◆ Prompt
Could you count the lines below that include the word "heart" and give only the number?

- - - -

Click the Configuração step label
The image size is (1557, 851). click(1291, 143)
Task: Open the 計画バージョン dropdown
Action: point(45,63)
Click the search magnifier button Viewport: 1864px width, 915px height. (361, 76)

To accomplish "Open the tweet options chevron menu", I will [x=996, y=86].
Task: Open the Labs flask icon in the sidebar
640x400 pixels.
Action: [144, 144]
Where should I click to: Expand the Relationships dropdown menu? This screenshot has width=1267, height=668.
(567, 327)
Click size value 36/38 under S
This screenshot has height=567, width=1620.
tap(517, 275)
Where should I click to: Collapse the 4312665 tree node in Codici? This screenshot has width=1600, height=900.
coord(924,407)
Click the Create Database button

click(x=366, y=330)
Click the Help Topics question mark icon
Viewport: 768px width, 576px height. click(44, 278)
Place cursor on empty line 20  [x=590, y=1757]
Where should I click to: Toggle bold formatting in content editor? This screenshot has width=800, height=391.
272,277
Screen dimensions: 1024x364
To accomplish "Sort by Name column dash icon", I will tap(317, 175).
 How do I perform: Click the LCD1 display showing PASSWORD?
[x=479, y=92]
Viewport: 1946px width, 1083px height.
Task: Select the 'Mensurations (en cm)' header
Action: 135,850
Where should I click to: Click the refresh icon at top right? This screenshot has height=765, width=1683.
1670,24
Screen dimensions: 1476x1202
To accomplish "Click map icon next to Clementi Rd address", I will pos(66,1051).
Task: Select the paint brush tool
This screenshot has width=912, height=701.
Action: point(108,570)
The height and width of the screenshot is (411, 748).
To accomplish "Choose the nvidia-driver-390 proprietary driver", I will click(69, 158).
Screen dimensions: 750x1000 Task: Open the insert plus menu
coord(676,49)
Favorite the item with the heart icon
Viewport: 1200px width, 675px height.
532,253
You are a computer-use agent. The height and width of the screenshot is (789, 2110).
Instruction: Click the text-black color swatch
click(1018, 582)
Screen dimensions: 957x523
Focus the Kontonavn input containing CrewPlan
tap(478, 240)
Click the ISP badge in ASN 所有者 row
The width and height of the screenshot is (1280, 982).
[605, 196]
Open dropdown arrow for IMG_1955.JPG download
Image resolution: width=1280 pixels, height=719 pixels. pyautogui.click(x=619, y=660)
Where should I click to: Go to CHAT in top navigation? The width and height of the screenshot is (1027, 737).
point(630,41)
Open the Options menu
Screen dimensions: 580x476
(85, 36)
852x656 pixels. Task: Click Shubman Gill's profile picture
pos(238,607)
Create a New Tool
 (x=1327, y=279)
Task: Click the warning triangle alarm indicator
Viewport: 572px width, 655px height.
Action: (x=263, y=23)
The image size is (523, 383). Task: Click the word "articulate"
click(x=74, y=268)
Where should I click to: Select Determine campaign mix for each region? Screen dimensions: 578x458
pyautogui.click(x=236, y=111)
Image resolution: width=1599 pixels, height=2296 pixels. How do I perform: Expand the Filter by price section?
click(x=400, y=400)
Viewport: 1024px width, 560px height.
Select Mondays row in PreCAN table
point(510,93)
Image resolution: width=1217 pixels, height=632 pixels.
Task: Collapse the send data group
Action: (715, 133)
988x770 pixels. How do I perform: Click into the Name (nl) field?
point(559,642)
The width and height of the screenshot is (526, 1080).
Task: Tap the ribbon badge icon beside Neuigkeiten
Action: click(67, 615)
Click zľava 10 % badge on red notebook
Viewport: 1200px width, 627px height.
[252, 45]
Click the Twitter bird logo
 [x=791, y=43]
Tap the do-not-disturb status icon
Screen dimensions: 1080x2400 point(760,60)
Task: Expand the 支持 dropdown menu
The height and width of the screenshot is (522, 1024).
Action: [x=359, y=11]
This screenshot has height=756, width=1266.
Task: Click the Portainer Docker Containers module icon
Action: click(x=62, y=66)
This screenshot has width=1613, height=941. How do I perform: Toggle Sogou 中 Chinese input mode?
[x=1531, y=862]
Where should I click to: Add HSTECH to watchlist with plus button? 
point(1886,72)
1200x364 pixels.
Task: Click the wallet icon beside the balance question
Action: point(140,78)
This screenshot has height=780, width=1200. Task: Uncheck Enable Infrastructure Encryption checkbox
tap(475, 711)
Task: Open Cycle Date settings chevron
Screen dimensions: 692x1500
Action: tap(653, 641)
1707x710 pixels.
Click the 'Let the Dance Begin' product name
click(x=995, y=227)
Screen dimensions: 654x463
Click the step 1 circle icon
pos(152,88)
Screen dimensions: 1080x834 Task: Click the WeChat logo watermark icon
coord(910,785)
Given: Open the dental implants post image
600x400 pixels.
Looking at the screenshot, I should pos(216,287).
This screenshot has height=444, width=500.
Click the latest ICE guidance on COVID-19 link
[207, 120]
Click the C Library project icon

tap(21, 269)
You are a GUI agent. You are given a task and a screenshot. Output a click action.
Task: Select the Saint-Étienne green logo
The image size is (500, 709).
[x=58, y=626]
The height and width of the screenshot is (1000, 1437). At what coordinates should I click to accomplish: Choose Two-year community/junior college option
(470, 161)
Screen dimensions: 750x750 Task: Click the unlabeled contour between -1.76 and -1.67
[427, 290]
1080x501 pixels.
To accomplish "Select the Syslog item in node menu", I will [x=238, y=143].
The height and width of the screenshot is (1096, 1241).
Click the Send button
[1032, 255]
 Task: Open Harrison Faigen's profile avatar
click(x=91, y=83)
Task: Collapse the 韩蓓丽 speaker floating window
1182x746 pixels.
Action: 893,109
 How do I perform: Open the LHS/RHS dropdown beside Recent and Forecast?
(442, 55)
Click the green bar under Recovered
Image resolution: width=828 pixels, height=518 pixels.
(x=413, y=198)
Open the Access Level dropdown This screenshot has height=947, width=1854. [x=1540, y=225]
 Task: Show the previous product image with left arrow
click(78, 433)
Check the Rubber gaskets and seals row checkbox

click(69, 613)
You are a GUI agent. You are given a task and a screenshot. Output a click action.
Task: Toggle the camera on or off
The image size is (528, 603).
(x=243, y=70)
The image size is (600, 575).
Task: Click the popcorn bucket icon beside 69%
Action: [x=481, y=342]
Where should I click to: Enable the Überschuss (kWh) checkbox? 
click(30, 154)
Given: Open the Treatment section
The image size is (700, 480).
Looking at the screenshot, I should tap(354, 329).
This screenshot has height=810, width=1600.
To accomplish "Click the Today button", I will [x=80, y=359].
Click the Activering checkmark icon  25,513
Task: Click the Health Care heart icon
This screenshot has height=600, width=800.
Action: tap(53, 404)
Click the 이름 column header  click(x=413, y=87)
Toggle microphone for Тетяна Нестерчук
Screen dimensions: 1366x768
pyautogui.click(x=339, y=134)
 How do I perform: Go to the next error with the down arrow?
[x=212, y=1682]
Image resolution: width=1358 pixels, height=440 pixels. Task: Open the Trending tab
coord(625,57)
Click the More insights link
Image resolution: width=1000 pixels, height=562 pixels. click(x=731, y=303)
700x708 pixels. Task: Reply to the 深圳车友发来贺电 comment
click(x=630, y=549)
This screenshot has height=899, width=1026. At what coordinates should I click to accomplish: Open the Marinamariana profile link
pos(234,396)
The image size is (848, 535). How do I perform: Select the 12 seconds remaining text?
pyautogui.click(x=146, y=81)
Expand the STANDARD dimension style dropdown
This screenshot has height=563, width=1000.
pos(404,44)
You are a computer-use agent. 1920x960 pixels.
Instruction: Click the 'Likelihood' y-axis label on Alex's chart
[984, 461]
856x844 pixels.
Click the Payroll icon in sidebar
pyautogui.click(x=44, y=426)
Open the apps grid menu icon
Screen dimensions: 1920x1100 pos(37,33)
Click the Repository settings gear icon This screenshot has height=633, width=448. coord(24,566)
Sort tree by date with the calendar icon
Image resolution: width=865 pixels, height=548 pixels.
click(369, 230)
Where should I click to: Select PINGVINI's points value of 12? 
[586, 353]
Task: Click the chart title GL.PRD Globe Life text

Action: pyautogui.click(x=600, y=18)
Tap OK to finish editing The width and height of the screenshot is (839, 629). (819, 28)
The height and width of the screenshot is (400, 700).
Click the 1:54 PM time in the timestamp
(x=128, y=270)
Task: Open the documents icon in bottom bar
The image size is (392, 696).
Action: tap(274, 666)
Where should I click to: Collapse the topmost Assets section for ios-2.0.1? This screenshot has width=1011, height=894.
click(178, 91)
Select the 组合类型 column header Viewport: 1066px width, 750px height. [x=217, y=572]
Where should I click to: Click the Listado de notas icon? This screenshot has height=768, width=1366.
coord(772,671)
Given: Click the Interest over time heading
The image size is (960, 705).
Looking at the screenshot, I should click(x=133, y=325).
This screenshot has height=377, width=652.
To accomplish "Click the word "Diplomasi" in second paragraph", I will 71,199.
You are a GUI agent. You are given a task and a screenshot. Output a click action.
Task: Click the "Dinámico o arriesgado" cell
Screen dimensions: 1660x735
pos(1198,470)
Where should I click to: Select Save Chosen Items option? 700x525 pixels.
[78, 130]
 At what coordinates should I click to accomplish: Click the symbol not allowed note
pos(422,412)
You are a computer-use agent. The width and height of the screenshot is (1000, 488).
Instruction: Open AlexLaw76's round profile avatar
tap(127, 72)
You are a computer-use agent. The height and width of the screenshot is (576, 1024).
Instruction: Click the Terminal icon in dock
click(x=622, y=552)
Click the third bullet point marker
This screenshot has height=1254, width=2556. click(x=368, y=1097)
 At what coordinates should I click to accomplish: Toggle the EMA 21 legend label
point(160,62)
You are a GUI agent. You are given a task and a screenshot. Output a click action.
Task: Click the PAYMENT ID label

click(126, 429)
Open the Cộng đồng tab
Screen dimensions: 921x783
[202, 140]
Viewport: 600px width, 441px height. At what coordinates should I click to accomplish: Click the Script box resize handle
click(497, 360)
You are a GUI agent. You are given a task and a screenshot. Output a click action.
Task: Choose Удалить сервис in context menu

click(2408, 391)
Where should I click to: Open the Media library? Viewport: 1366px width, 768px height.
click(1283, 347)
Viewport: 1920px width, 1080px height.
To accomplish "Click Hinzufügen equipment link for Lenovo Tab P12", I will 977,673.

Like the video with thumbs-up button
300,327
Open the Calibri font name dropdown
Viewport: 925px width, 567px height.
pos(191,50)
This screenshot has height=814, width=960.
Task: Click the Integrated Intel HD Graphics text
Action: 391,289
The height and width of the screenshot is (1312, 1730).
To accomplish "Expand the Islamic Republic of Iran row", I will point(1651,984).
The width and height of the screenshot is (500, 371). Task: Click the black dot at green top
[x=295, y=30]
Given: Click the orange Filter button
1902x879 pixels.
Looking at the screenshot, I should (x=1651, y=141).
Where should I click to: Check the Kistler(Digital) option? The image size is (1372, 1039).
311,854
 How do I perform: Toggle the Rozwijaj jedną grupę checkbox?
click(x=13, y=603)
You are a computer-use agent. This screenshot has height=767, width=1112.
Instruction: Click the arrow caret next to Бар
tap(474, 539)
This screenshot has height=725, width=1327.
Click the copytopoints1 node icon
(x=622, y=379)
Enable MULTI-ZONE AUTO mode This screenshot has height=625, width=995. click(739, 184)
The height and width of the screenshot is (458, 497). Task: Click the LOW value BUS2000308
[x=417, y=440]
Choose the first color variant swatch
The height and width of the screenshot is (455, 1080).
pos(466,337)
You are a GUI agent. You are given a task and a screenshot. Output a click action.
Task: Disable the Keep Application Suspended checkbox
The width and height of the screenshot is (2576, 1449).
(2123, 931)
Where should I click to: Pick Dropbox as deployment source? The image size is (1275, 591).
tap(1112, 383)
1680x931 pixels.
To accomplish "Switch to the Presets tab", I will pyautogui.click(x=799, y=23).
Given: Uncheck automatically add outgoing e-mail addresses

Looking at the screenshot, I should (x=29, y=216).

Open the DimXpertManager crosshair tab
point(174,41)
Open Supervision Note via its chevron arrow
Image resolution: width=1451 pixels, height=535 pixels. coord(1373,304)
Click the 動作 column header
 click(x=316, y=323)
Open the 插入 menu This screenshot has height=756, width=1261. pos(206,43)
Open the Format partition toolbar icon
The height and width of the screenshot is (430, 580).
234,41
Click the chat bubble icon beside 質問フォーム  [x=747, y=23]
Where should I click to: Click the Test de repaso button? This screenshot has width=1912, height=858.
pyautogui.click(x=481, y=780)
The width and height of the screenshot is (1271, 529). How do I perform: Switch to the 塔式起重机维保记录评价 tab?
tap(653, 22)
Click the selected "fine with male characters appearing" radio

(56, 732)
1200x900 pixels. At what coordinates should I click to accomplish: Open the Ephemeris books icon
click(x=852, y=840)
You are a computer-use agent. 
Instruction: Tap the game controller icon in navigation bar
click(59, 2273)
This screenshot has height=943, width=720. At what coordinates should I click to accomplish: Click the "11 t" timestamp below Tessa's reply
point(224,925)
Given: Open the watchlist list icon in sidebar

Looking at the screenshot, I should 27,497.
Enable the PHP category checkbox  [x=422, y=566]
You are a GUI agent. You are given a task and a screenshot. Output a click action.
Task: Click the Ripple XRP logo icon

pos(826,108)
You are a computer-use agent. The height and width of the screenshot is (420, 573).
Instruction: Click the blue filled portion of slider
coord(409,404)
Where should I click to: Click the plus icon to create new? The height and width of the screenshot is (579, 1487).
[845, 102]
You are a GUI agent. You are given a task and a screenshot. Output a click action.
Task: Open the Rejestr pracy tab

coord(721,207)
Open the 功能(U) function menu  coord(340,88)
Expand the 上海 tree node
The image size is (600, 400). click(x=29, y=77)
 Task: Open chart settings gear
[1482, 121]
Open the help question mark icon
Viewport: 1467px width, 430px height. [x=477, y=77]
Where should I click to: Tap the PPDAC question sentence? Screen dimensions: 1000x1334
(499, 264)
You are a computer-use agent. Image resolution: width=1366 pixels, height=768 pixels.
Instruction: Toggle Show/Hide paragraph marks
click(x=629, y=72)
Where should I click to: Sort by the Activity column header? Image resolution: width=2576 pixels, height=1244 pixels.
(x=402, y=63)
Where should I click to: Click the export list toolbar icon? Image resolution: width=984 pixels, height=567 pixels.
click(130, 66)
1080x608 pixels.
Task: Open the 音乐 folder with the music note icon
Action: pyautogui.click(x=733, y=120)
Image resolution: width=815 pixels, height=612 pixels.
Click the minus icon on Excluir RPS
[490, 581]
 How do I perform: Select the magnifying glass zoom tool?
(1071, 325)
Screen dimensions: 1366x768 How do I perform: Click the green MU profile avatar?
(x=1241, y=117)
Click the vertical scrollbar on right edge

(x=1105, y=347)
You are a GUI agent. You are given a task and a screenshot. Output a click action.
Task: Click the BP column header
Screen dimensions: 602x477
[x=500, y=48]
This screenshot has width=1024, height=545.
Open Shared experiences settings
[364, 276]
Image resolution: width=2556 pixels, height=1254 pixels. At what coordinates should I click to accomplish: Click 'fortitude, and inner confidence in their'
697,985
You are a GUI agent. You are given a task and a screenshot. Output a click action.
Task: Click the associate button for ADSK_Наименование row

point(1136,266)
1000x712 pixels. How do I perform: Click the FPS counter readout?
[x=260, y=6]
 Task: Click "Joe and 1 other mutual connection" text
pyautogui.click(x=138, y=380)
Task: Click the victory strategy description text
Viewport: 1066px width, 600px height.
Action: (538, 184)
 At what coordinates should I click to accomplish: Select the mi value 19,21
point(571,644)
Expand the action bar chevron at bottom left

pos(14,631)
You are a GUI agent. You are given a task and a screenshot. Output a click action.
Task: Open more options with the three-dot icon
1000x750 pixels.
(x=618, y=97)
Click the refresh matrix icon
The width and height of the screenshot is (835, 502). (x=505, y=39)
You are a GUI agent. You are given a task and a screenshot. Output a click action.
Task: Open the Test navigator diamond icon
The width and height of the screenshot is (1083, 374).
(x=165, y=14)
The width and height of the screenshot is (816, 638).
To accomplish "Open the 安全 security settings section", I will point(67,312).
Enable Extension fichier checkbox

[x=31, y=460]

- - - -

◆ Exercise answer
2